# Influential data identification - Stable_Diffusion - Style_Transfer

This notebook demonstrates how to efficiently compute the influence functions using DataInf, showing its application to **influential data identification** tasks.

- Model: [Stable Diffusion v1-5](https://huggingface.co/runwayml/stable-diffusion-v1-5).
- Fine-tuning dataset: [A style_transfer dataset](https://huggingface.co/datasets/kewu93/three_styles_prompted_250_512x512) that combined three different styles (cartoon, sketch, and pixel-art).

References
- `diffusers` HuggingFace library [[Link]](https://huggingface.co/docs/diffusers).
- DataInf is available at this [ArXiv link](https://arxiv.org/abs/2310.00902).

## Fine-tune a text-to-image model
- We fine-tune a stable-diffusion-v1-5 model on a style-transfer dataset. We use `src/train_text_to_image_lora.py`, which is built on HuggingFace's [example](https://github.com/huggingface/diffusers/blob/main/examples/text_to_image/train_text_to_image_lora.py). 
- The following code fine-tunes the model.
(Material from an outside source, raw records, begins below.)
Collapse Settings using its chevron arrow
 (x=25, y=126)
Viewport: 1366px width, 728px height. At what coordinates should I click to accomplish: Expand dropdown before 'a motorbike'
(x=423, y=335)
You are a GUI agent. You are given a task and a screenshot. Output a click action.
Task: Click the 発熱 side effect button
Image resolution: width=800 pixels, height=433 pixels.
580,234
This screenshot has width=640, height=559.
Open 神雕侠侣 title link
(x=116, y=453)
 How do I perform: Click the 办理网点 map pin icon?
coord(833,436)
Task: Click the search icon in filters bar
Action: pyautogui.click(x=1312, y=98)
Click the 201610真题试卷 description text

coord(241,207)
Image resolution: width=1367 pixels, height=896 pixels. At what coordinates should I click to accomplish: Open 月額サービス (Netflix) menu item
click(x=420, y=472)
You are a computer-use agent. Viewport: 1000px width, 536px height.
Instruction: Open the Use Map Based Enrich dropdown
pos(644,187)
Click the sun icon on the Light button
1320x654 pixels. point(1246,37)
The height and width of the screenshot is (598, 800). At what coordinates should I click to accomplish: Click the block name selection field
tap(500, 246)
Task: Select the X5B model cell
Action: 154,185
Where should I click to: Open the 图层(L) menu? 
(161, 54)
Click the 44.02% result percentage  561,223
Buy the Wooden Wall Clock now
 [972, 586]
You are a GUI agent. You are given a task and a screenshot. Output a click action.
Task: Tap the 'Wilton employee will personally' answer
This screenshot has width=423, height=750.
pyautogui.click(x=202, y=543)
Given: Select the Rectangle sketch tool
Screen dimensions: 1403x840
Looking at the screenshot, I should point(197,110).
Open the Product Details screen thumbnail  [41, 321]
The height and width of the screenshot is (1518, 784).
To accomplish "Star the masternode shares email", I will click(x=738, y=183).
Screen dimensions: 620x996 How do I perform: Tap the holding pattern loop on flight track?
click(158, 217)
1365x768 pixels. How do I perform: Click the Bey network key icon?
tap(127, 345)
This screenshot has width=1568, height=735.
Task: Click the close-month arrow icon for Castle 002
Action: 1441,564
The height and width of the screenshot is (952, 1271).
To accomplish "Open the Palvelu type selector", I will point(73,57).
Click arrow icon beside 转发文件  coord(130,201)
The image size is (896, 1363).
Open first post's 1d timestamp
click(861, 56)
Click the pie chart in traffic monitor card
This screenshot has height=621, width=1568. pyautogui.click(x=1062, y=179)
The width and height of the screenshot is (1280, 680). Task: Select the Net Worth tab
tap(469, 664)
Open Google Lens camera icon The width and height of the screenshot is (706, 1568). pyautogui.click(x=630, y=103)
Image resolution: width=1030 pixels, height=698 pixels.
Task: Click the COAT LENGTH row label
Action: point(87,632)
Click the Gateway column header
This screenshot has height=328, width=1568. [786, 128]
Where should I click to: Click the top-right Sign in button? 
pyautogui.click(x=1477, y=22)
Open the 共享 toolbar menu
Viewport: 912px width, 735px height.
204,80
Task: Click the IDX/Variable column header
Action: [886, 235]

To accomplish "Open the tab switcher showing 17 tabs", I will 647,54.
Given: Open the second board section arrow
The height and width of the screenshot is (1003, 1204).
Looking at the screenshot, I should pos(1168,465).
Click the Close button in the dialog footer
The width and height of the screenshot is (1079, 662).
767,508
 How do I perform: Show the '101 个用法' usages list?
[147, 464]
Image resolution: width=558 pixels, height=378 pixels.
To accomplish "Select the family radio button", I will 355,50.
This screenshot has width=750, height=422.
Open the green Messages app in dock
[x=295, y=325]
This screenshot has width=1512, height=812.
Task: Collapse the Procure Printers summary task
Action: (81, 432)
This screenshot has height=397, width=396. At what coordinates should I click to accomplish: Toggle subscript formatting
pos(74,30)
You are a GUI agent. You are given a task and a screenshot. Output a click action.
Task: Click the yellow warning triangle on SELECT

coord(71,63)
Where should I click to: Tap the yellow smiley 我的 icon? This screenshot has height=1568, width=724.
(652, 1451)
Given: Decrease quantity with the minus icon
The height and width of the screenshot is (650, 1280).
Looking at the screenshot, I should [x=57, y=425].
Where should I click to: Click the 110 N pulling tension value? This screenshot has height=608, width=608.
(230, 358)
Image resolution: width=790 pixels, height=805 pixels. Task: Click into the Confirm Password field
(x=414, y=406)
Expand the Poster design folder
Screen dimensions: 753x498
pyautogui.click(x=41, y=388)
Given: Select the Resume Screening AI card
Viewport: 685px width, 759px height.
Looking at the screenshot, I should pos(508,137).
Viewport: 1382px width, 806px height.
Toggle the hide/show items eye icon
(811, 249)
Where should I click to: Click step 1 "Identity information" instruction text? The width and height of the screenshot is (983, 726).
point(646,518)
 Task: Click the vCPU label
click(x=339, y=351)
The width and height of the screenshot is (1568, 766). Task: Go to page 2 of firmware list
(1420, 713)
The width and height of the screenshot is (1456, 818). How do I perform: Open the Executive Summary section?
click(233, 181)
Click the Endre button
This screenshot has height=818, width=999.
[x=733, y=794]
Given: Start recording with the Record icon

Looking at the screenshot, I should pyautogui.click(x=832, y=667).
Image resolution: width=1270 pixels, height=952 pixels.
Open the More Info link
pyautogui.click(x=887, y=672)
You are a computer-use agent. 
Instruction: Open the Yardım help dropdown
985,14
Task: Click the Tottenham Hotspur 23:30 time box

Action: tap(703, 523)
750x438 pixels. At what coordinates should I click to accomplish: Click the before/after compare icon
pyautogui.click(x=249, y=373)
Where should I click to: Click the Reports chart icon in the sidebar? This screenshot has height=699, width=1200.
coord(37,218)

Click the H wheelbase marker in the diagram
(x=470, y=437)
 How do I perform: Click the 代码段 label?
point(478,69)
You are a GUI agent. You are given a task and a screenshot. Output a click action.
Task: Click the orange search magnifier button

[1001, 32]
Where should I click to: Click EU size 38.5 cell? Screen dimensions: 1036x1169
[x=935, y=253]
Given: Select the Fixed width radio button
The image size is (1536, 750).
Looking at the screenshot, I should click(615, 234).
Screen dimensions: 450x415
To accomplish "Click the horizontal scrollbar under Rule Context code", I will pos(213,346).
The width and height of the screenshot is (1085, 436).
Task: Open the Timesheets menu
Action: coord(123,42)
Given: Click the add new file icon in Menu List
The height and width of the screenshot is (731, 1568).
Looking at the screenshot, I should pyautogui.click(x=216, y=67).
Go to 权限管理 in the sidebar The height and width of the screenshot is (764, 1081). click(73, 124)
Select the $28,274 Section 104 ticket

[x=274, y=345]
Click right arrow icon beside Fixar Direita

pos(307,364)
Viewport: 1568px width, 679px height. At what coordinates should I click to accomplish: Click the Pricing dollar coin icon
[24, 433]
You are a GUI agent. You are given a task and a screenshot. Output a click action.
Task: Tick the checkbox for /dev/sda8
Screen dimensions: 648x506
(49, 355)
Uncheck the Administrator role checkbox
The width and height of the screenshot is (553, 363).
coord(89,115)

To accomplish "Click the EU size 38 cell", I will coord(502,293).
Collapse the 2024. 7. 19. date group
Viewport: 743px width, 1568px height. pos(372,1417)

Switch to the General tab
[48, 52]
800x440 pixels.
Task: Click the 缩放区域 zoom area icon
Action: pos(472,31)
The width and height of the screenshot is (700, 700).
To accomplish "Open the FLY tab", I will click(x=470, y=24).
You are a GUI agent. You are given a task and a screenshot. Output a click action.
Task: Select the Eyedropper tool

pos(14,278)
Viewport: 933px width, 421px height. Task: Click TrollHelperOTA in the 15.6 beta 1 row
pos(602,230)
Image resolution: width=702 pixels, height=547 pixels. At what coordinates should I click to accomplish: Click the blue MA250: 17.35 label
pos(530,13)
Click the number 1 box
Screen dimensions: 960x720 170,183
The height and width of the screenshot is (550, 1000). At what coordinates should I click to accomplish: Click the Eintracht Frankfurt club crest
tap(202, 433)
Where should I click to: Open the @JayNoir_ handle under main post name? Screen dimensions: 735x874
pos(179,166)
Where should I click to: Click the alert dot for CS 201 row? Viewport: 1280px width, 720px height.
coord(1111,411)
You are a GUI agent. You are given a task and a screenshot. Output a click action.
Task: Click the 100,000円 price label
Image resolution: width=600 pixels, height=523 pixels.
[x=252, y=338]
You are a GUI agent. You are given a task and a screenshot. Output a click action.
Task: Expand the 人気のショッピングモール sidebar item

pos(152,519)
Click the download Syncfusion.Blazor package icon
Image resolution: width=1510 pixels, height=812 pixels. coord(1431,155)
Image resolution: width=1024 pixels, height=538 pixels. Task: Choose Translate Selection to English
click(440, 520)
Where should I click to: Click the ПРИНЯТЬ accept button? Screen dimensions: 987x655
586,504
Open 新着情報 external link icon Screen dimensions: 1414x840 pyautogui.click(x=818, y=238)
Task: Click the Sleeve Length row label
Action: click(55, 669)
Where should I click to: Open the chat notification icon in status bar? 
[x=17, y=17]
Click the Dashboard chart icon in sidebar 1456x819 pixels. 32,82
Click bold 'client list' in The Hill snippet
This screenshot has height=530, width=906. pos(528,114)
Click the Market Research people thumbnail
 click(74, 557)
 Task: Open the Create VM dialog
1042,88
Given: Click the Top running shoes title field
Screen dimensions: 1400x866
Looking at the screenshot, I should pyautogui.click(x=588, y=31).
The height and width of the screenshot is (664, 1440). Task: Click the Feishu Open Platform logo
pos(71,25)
If you want to skip this part, we can simply load fine-tuned weights at [this link](https://huggingface.co/kewu93/three_styles_lora).

In [1]:
# !accelerate launch /PATH_TO_DataInf/DataInf/src/train_text_to_image_lora.py \
#   --pretrained_model_name_or_path=runwayml/stable-diffusion-v1-5 \
#   --dataset_name=kewu93/three_styles_prompted_250_512x512 \ 
#   --resolution=512 --center_crop --random_flip \
#   --train_batch_size=1 \
#   --gradient_accumulation_steps=4 \
#   --max_train_steps=10000 \
#   --learning_rate=1e-04 \
#   --max_grad_norm=1 \
#   --lr_scheduler="cosine" --lr_warmup_steps=0 \
#   --output_dir=/PATH_TO_OUTPUT_DIR/three_styles_lora \
#   --checkpointing_steps=1000 \
#   --validation_prompt="A sports car driving down a windy road." \
#   --seed=1337 \
#   --rank=2 \
#   --resume_from_checkpoint="latest"

In [2]:
import random, pickle
import numpy as np
from tqdm import tqdm
import torch
from torchvision import transforms
from datasets import load_dataset
from transformers import CLIPTextModel, CLIPTokenizer
from diffusers import AutoencoderKL, DDPMScheduler, StableDiffusionPipeline, DiffusionPipeline
import torch.nn.functional as F

import sys
sys.path.append('../src')
from influence import IFEngineGeneration

## Load a fine-tuned model

In [3]:
model_base = "runwayml/stable-diffusion-v1-5"
tokenizer = CLIPTokenizer.from_pretrained(model_base, subfolder="tokenizer")
text_encoder = CLIPTextModel.from_pretrained(model_base, subfolder="text_encoder")
vae = AutoencoderKL.from_pretrained(model_base, subfolder="vae").cuda()
noise_scheduler = DDPMScheduler.from_pretrained(model_base, subfolder="scheduler")

'''
Load Lora-tuned Unet
'''
pipeline = DiffusionPipeline.from_pretrained(model_base)
pipeline.load_lora_weights("kewu93/three_styles_lora") # publicly available weights!
unet=pipeline.unet

for param in unet.named_parameters():
    param[1].requires_grad = True

Loading pipeline components...:   0%|          | 0/7 [00:00<?, ?it/s]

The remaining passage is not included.